Winterhalter, FBI cybercrime division supervisory special agent in Detroit, gave a sobering assessment of the cybercrime environment Thursday at Secureworld Expo Detroit.
“You are one click from compromising your network,” Winterhalter warned, saying that the FBI is working 200 data breach cases in its Detroit office alone.
Increasingly, he said, the traditional distinction between national security and criminal matters is blurring, as terrorists commit crimes sponsored by nation-states to finance their activities.
Winterhalter said the FBI’s Cyber Division has a new and sharper focus on cyber-intrusion, because it’s been relieved of investigating crimes like online child exploitation or online consumer scams — as the Internet becomes more a part of daily life, he said, those investigations have been moved to the FBI’s regular crime units.

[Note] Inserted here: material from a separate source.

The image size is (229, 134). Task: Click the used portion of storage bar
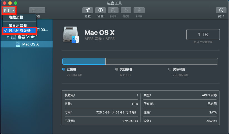click(83, 61)
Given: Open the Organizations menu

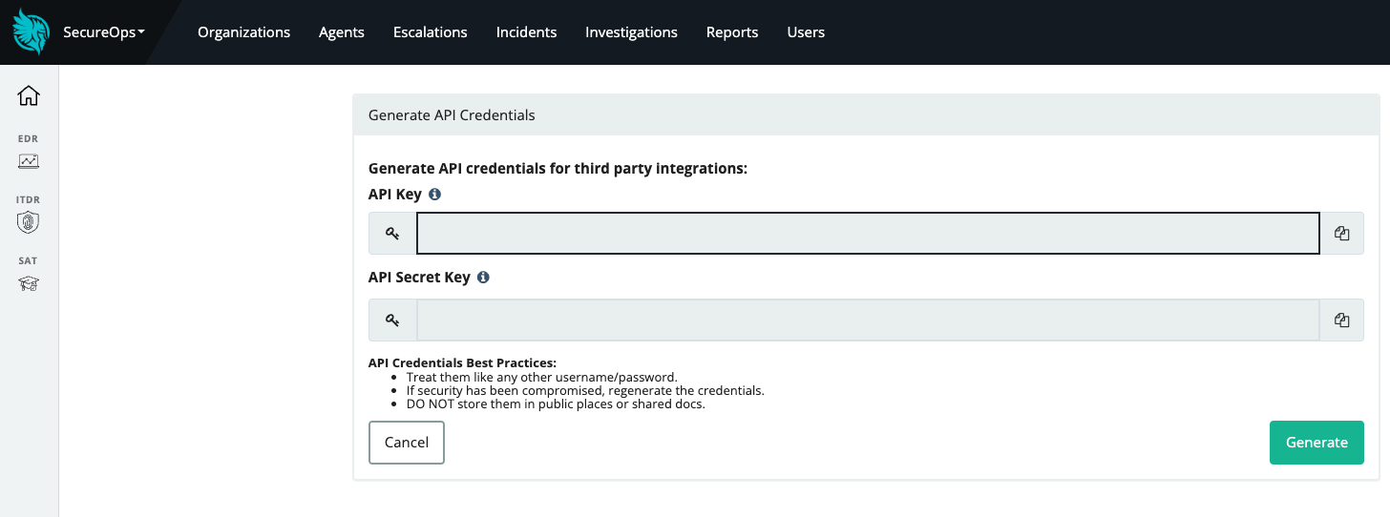Looking at the screenshot, I should [243, 32].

As for intrusions, Winterhalter said, “Espionage used to be spy vs. spy. Now there’s a big shift to industrial control systems … The Cold War is not over. It has merely moved into a new arena, the global marketplace.”
He said that “seemingly innocent business relationships between foreign companies and U.S. industries” can result in the theft of trade secrets through everything from cyber-intrusion to recruitment of disgruntled employees.
The bad guys, he said, range from nation states to mercenaries for hire to rogue hackers to transnational criminal syndicates. The goodies at risk range from research results to product technology to negotiation strategy.
Businesses and institutions also face threats from “hacktivism” should they run afoul of Anonymous or other hacker groups.
What the FBI won’t do, Winterhalter said, is “take over your systems, repair your systems, share proprietary information with competitors, provide investigation related information to the media or shareholders, or tell you which one’s a great (security) appliance and which one sucks.”
Winterhalter also said the FBI is ready to train local law enforcement in cybercrime, and is “looking to work more with academia, especially public institutions,” to keep sensitive information safe.
Above all, Winterhalter urged those in attendance to take their security very seriously, and to report it to the FBI’s Internet crimes complaint center, www.ic3.gov. While victims must be identified as such when chages are filed against the information thief, Winterhalter pledged that there “will never be a leak of company insider information.”
Later speakers at Secure World, which drew nearly 700 attendees over its two days, reinforced Winterhalter’s message.
Shane Harsch, a senior solutions principal at RSA, told a luncheon keynote audience that today’s network security threat is “not a single attack, it’s a constant pounding at the gates.”
He said a study from the Traverse City-based Ponemon Institute found a 44 percent increase in network breach incidents from 2010 to 2011, along with an increase in sophistication of adversaries and more acute targeting of commercial sectors and government supply chain providers.
Social media also provide new vectors for intrusion, Harsch said.